Dechraoui Bottein, Marie-yasmine
|Issue Date: ||26-Mar-2010|
|Publisher: ||Università degli studi di Trieste|
|Abstract: ||Yessotoxins (YTXs) are ladder-shaped polycyclic ether toxins, structurally related to brevetoxins and ciguatoxins (Ciminiello and Fattorusso, 2008). The parent compound of this class, yessotoxin, has been initially isolated from the scallop Patinopecten yessoensis (Murata et al., 1987). Only later their natural source has been identified in the phytoplanktonic dinoflagellates Protoceratium reticulatum (= Gonyaulax grindley) (Satake et al., 1997), Lingulodinium polyedrum (= Gonyaulax polyedra) (Tubaro et al., 1998; Paz et al., 2004) and Gonyaulax spinifera (Rhodes et al., 2006). When environmental conditions promote the growth of these species, their toxins accumulate in edible tissues of filter feeding shellfish exposed to these dinoflagellates, thus entering in the food chain. No human toxicity has been reported for YTXs, although YTXs contaminated-shellfish were worldwide recorded, thus, yessotoxin toxicological potential is still unknown.
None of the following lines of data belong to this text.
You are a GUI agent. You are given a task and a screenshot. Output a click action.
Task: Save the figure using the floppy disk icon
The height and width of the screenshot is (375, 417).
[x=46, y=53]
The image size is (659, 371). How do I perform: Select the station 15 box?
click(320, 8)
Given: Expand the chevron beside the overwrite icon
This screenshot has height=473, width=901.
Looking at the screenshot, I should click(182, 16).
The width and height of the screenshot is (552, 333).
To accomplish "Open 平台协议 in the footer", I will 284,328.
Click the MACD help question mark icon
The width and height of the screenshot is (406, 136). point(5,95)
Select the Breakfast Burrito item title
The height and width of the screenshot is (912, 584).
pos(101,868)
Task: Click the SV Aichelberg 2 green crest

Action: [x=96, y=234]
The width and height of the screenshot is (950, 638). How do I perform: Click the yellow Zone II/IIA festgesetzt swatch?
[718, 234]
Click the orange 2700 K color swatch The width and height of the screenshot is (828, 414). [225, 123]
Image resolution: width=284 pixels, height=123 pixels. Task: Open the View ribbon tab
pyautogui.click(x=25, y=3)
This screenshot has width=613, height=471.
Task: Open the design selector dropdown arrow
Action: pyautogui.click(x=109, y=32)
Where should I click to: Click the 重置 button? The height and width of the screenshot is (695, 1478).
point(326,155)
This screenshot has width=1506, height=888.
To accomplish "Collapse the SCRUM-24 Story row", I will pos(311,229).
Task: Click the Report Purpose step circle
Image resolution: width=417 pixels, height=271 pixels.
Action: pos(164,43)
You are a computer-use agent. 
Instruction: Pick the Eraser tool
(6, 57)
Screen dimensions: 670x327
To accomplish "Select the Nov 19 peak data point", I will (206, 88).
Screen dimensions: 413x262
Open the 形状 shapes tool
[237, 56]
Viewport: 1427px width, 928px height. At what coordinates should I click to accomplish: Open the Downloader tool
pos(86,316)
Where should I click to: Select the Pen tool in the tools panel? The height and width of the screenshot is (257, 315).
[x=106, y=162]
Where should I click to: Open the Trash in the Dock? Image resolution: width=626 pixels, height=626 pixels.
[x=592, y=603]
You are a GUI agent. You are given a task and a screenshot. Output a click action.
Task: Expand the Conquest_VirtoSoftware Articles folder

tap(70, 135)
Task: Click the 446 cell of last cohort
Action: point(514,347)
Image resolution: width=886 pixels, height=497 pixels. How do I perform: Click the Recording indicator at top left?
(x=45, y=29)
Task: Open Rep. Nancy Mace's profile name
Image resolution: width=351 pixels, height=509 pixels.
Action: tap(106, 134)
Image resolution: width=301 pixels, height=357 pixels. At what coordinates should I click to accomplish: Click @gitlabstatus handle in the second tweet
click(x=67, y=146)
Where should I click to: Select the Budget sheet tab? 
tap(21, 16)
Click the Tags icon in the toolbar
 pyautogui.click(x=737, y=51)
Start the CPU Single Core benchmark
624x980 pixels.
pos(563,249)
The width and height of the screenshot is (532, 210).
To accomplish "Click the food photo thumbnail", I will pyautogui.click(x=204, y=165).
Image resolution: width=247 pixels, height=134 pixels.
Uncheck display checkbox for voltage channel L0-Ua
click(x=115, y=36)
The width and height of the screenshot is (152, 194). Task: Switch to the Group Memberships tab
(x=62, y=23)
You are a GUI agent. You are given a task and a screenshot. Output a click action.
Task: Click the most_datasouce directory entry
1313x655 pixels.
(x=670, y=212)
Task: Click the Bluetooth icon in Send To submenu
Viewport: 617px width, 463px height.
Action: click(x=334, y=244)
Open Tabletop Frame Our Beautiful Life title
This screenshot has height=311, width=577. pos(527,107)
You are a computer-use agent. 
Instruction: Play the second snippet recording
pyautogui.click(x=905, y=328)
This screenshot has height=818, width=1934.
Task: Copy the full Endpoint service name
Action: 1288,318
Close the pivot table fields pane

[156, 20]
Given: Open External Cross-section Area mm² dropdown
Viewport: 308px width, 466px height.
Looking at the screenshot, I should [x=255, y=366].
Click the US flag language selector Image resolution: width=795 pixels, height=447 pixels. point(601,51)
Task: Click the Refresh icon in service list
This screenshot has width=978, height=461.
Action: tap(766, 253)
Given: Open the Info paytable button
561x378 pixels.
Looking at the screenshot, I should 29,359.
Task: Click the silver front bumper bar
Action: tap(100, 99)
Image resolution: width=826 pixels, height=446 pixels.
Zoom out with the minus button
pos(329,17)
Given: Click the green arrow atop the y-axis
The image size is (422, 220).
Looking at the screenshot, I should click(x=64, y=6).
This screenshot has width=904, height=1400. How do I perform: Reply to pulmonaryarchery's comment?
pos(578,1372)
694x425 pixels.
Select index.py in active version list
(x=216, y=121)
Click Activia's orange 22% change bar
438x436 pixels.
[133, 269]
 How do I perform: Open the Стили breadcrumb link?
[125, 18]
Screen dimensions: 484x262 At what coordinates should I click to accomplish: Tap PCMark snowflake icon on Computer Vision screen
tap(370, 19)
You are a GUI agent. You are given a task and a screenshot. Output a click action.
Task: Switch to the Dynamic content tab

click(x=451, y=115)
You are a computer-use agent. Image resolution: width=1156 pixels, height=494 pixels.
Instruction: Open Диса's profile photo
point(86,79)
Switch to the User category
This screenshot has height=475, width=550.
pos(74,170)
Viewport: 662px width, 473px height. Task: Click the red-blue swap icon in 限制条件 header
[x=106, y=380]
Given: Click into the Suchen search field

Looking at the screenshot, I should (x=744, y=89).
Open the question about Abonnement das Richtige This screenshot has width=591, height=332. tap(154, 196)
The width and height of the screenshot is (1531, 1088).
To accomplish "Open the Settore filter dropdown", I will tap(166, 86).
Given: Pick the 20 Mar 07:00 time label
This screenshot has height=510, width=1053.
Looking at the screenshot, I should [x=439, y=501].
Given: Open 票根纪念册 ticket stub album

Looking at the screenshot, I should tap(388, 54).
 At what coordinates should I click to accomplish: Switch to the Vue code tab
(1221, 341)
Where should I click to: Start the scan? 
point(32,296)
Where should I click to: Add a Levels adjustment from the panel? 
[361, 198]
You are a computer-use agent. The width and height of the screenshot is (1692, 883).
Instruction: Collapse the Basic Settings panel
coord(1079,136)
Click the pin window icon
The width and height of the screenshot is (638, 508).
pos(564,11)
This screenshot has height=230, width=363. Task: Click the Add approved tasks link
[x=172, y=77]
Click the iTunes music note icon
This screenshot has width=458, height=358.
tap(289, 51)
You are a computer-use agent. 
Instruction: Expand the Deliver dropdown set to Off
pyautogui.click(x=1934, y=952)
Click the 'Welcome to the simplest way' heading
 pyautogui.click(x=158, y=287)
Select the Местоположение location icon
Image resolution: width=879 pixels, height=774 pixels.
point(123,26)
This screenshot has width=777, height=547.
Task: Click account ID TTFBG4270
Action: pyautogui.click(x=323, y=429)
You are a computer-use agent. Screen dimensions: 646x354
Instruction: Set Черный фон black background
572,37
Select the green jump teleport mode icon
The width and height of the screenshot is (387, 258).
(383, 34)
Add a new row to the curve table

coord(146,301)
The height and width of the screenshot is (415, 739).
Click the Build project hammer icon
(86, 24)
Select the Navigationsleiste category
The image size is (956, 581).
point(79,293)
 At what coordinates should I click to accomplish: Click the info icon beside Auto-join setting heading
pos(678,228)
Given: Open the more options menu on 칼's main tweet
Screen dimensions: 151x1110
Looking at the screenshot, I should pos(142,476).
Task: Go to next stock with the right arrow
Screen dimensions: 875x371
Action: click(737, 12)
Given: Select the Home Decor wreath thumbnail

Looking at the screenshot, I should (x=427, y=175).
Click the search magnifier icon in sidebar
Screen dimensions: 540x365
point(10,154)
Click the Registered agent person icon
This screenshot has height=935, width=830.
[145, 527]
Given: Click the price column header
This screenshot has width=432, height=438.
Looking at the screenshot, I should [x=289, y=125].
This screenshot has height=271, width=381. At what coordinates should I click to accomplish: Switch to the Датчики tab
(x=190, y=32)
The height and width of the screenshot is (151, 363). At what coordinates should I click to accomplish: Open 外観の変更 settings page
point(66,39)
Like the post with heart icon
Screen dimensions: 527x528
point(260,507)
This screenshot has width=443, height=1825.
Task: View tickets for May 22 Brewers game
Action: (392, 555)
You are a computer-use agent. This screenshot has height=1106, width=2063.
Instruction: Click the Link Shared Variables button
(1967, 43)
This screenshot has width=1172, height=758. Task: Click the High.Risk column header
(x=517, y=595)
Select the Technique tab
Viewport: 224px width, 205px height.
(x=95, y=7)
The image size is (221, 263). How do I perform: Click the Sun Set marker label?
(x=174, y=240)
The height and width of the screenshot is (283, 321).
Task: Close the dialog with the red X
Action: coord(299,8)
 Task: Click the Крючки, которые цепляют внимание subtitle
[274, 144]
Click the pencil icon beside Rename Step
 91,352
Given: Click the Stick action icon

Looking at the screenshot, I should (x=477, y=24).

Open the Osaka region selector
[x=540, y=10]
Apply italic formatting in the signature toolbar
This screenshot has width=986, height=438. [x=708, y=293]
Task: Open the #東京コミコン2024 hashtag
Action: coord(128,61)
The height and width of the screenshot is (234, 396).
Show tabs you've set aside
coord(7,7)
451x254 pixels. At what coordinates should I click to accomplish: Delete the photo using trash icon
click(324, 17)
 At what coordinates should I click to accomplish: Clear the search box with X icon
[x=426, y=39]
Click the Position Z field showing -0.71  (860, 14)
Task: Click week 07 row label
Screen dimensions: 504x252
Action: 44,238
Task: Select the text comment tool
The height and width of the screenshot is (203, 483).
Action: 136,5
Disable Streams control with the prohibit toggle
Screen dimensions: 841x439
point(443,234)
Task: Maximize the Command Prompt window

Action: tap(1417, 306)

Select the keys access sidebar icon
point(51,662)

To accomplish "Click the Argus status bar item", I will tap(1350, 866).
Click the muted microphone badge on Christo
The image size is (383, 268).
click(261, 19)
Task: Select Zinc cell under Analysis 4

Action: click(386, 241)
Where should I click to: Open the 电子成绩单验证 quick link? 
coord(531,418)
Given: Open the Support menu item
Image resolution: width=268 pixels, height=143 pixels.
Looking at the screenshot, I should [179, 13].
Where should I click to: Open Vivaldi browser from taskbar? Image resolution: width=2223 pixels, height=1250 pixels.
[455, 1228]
Toxicological in vivo studies revealed high toxicity in mice after intraperitoneal administration (LD50~μg/Kg), whilst very low toxicity (no lethality) was found after acute or repeated oral administration. Both routes are associated with clear evidence of ultrastructural cardiac alteration in rodent cardiac muscle, soon after toxin administration (Aune et al., 2002; Tubaro et al., 2003). Notwithstanding many in vitro studies highlighted numerous intracellular targets, YTX mechanism of action is unclear and the effects on the cardiac functional properties remain unknown. This study was performed on neonatal rat cardiomyocytes to study toxin effects on various fundamental aspects of cardiac muscle cells activity: cell beating, intracellular Ca2+ and cAMP levels, cell vitality, mitochondrial membrane potential and type of cell death occurrence.
Results showed a time- and concentration-dependent reduction in the beating frequency (0.3 μM YTX, 1 h; p<0.05), neither associated to the uncoupling between the membrane electrical activity and Ca2+ release from intracellular stores nor to the impairment of the mechanisms controlling the Ca2+ homeostasis, nor to altered intracellular cyclic AMP levels. However, a decrease in the firing frequency (about 50%) occurred together with a 50% reduction of the number of beating cardiomyocytes.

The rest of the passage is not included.